Launched earlier this year, the GDC allows researchers to submit genetic and clinical data, such as cancer imaging and histological data, and integrate these data with information on the molecular profiles of tumors as well as treatment responses. Importantly, all patient information in the GDC has been de-identified, meaning that personal information, such as addresses, Social Security numbers, and other possible identifiers, are not present — only crucial genetic data and key demographic information are available.

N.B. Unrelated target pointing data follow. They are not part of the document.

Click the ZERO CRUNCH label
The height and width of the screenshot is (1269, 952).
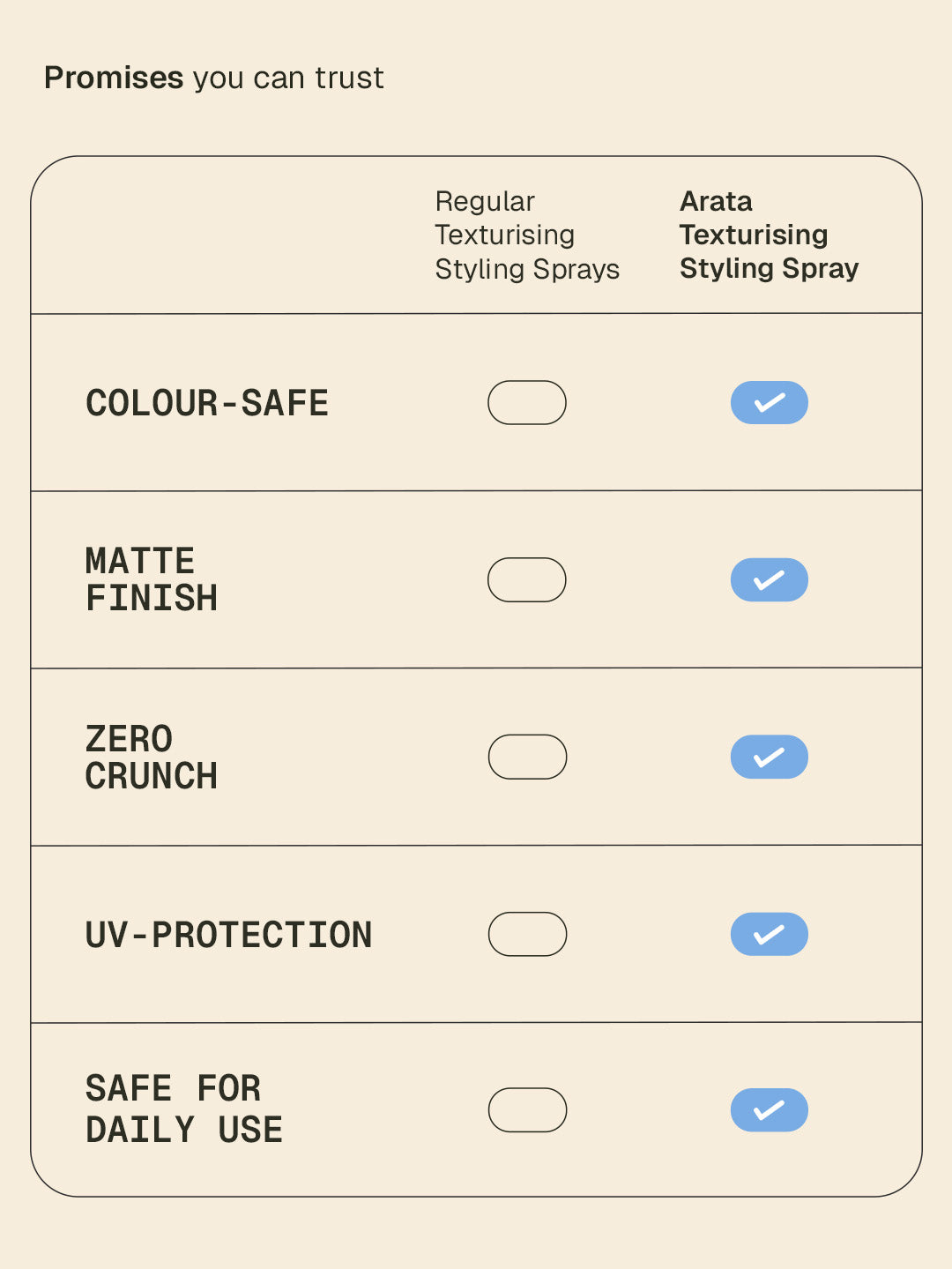coord(152,758)
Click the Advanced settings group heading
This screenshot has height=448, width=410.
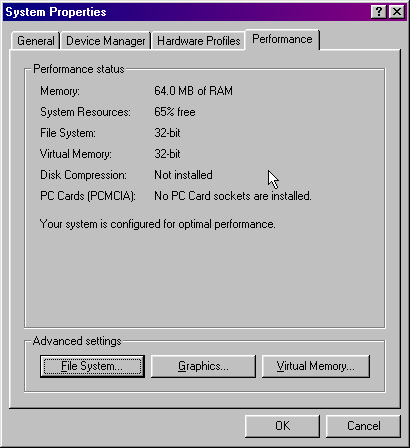77,341
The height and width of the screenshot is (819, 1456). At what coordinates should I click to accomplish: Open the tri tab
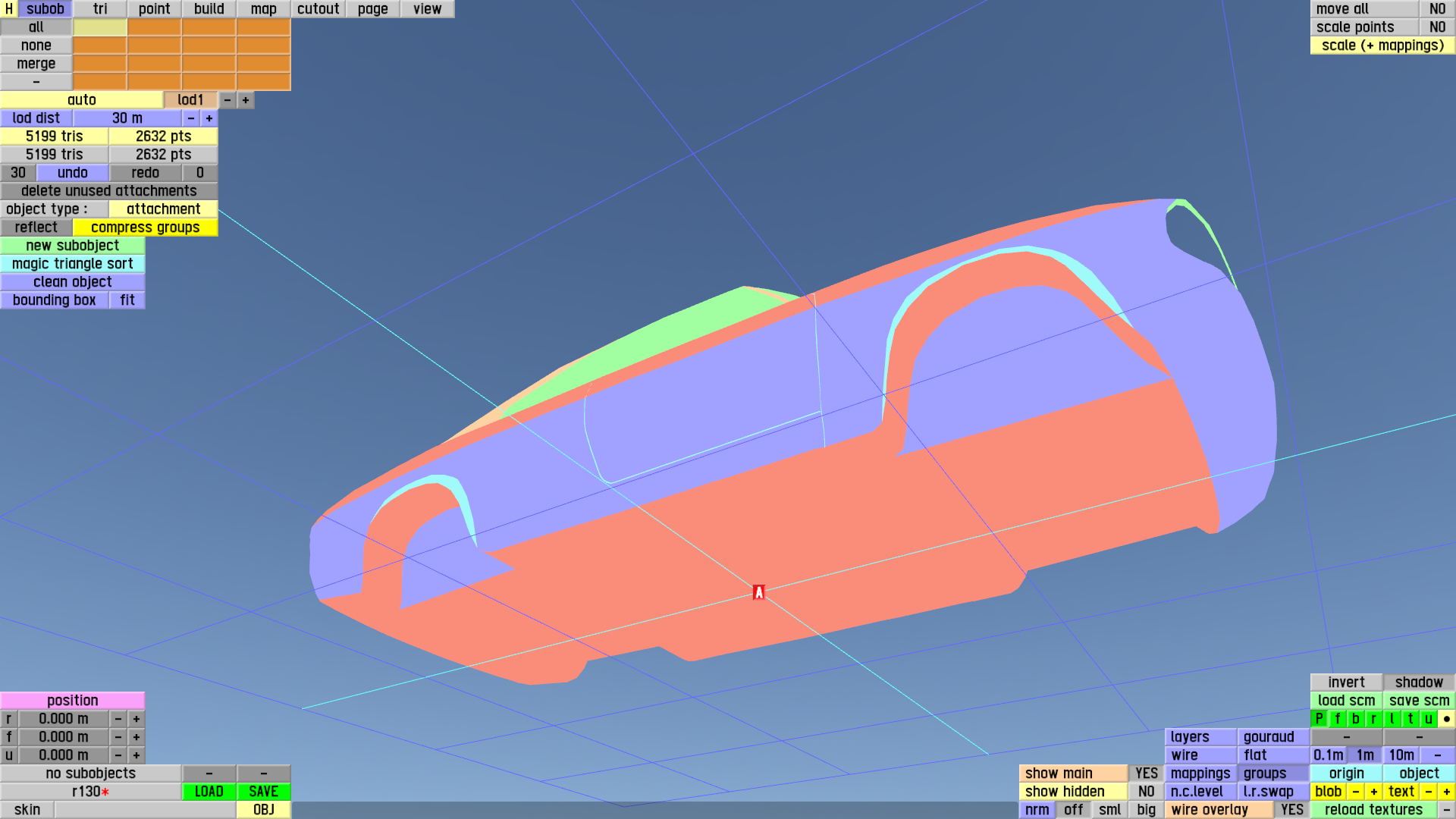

An important contribution to the GDC will be information from MMRF’s newest genomic study, Relating Clinical Outcomes in MM to Personal Assessment of Genetic Profile (CoMMpass, NCT01454297). The trial has enrolled more than 1,150 patients to date and is currently the largest genomic and clinical study of this disease. African Americans represent about 18 percent of the patients enrolled CoMMpass, based on an interim analysis. The participation of African Americans in this study is significant given that multiple myeloma occurs about twice as often in African Americans than in whites.
Over the next eight years or longer, patients in CoMMpass will get a repeat biopsy and a new genomic analysis at each six-month checkup and/or at disease progression. Tumor samples are being collected and analyzed when possible at the time of any relapse. The genomic data from these analyses will be immediately deposited in the GDC, with an anticipated sample size of near 1,000 cases by the spring of 2017. New data will be deposited every six months at a minimum.
The MMRF will also share data from the 204-patient Towards a Genomic Understanding of Myeloma study, also known as the MMRF Multiple Myeloma Genomics Initiative. Through this initiative, whole genome sequencing of the myeloma genome was completed for the first time.
"GDC’s visualization tools and browsing capabilities will make the MMRF myeloma data more accessible and could help jumpstart research into this cancer," noted Staudt.
The GDC is a core component of the Cancer Moonshot and the President’s Precision Medicine Initiative, and it benefits from $70 million allocated to NCI to lead efforts in cancer genomics as part of the initiative.